**EXERCISE DIRECTIONS:** Write the data out again, word for word.

**PROVIDED INFORMATION:**
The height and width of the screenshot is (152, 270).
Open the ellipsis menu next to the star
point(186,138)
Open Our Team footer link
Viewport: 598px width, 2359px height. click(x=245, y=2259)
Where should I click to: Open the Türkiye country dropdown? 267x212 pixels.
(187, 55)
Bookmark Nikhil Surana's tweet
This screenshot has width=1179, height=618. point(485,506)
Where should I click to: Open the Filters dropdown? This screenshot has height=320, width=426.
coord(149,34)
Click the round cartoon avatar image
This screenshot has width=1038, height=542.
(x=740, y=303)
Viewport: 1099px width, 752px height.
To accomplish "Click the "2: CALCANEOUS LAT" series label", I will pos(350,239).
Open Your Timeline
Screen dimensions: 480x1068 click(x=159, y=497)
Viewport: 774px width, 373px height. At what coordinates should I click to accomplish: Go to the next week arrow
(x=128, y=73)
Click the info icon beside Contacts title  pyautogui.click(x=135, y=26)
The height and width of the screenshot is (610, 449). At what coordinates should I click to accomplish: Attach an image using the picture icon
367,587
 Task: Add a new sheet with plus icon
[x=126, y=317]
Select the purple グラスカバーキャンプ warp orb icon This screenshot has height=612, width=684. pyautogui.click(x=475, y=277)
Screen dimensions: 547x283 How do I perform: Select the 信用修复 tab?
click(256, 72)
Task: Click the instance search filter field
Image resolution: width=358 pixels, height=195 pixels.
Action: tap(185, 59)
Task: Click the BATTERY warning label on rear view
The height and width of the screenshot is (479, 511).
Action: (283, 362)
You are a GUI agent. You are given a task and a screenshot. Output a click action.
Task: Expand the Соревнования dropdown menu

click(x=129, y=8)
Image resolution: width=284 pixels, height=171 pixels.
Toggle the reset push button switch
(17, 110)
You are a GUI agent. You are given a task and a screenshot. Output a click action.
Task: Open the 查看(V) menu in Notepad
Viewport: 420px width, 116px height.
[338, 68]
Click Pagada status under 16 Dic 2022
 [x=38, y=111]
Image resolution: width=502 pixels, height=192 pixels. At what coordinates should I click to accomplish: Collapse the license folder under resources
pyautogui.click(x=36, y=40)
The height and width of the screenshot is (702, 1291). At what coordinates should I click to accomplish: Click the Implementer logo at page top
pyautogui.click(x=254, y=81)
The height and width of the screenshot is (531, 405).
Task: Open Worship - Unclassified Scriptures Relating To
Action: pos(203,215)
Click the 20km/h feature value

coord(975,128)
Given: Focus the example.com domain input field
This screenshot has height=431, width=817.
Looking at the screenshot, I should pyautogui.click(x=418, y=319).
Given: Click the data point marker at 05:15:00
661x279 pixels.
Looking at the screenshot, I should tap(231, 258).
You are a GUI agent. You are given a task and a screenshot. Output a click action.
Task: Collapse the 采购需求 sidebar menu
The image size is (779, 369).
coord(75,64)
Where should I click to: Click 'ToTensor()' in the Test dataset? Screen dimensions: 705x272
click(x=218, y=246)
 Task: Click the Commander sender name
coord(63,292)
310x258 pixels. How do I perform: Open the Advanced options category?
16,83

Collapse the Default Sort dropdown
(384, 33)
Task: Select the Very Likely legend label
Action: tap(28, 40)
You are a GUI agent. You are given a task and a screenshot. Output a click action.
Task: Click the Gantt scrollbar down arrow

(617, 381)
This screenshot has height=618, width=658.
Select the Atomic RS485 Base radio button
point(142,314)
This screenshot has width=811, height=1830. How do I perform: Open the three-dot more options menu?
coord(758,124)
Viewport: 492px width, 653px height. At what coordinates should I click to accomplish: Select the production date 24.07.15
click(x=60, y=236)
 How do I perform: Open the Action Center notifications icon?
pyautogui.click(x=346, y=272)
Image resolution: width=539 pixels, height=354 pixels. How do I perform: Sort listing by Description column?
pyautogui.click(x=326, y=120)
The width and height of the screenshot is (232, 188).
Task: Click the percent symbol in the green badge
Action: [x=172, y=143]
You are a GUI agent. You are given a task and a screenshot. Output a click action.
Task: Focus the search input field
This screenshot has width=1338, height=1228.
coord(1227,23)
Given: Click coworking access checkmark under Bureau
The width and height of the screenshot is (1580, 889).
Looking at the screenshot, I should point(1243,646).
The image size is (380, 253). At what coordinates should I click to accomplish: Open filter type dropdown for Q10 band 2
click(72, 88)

**ANSWER TO THIS EXERCISE:**
The height and width of the screenshot is (152, 270).
Open the ellipsis menu next to the star
point(186,138)
Open Our Team footer link
Viewport: 598px width, 2359px height. click(x=245, y=2259)
Where should I click to: Open the Türkiye country dropdown? 267x212 pixels.
(187, 55)
Bookmark Nikhil Surana's tweet
This screenshot has width=1179, height=618. point(485,506)
Where should I click to: Open the Filters dropdown? This screenshot has height=320, width=426.
coord(149,34)
Click the round cartoon avatar image
This screenshot has width=1038, height=542.
(x=740, y=303)
Viewport: 1099px width, 752px height.
To accomplish "Click the "2: CALCANEOUS LAT" series label", I will pos(350,239).
Open Your Timeline
Screen dimensions: 480x1068 click(x=159, y=497)
Viewport: 774px width, 373px height. At what coordinates should I click to accomplish: Go to the next week arrow
(x=128, y=73)
Click the info icon beside Contacts title  pyautogui.click(x=135, y=26)
The height and width of the screenshot is (610, 449). At what coordinates should I click to accomplish: Attach an image using the picture icon
367,587
 Task: Add a new sheet with plus icon
[x=126, y=317]
Select the purple グラスカバーキャンプ warp orb icon This screenshot has height=612, width=684. pyautogui.click(x=475, y=277)
Screen dimensions: 547x283 How do I perform: Select the 信用修复 tab?
click(256, 72)
Task: Click the instance search filter field
Image resolution: width=358 pixels, height=195 pixels.
Action: tap(185, 59)
Task: Click the BATTERY warning label on rear view
The height and width of the screenshot is (479, 511).
Action: (283, 362)
You are a GUI agent. You are given a task and a screenshot. Output a click action.
Task: Expand the Соревнования dropdown menu

click(x=129, y=8)
Image resolution: width=284 pixels, height=171 pixels.
Toggle the reset push button switch
(17, 110)
You are a GUI agent. You are given a task and a screenshot. Output a click action.
Task: Open the 查看(V) menu in Notepad
Viewport: 420px width, 116px height.
[338, 68]
Click Pagada status under 16 Dic 2022
 [x=38, y=111]
Image resolution: width=502 pixels, height=192 pixels. At what coordinates should I click to accomplish: Collapse the license folder under resources
pyautogui.click(x=36, y=40)
The height and width of the screenshot is (702, 1291). At what coordinates should I click to accomplish: Click the Implementer logo at page top
pyautogui.click(x=254, y=81)
The height and width of the screenshot is (531, 405).
Task: Open Worship - Unclassified Scriptures Relating To
Action: pos(203,215)
Click the 20km/h feature value

coord(975,128)
Given: Focus the example.com domain input field
This screenshot has height=431, width=817.
Looking at the screenshot, I should pyautogui.click(x=418, y=319).
Given: Click the data point marker at 05:15:00
661x279 pixels.
Looking at the screenshot, I should tap(231, 258).
You are a GUI agent. You are given a task and a screenshot. Output a click action.
Task: Collapse the 采购需求 sidebar menu
The image size is (779, 369).
coord(75,64)
Where should I click to: Click 'ToTensor()' in the Test dataset? Screen dimensions: 705x272
click(x=218, y=246)
 Task: Click the Commander sender name
coord(63,292)
310x258 pixels. How do I perform: Open the Advanced options category?
16,83

Collapse the Default Sort dropdown
(384, 33)
Task: Select the Very Likely legend label
Action: tap(28, 40)
You are a GUI agent. You are given a task and a screenshot. Output a click action.
Task: Click the Gantt scrollbar down arrow

(617, 381)
This screenshot has height=618, width=658.
Select the Atomic RS485 Base radio button
point(142,314)
This screenshot has width=811, height=1830. How do I perform: Open the three-dot more options menu?
coord(758,124)
Viewport: 492px width, 653px height. At what coordinates should I click to accomplish: Select the production date 24.07.15
click(x=60, y=236)
 How do I perform: Open the Action Center notifications icon?
pyautogui.click(x=346, y=272)
Image resolution: width=539 pixels, height=354 pixels. How do I perform: Sort listing by Description column?
pyautogui.click(x=326, y=120)
The width and height of the screenshot is (232, 188).
Task: Click the percent symbol in the green badge
Action: [x=172, y=143]
You are a GUI agent. You are given a task and a screenshot. Output a click action.
Task: Focus the search input field
This screenshot has width=1338, height=1228.
coord(1227,23)
Given: Click coworking access checkmark under Bureau
The width and height of the screenshot is (1580, 889).
Looking at the screenshot, I should point(1243,646).
The image size is (380, 253). At what coordinates should I click to accomplish: Open filter type dropdown for Q10 band 2
click(72, 88)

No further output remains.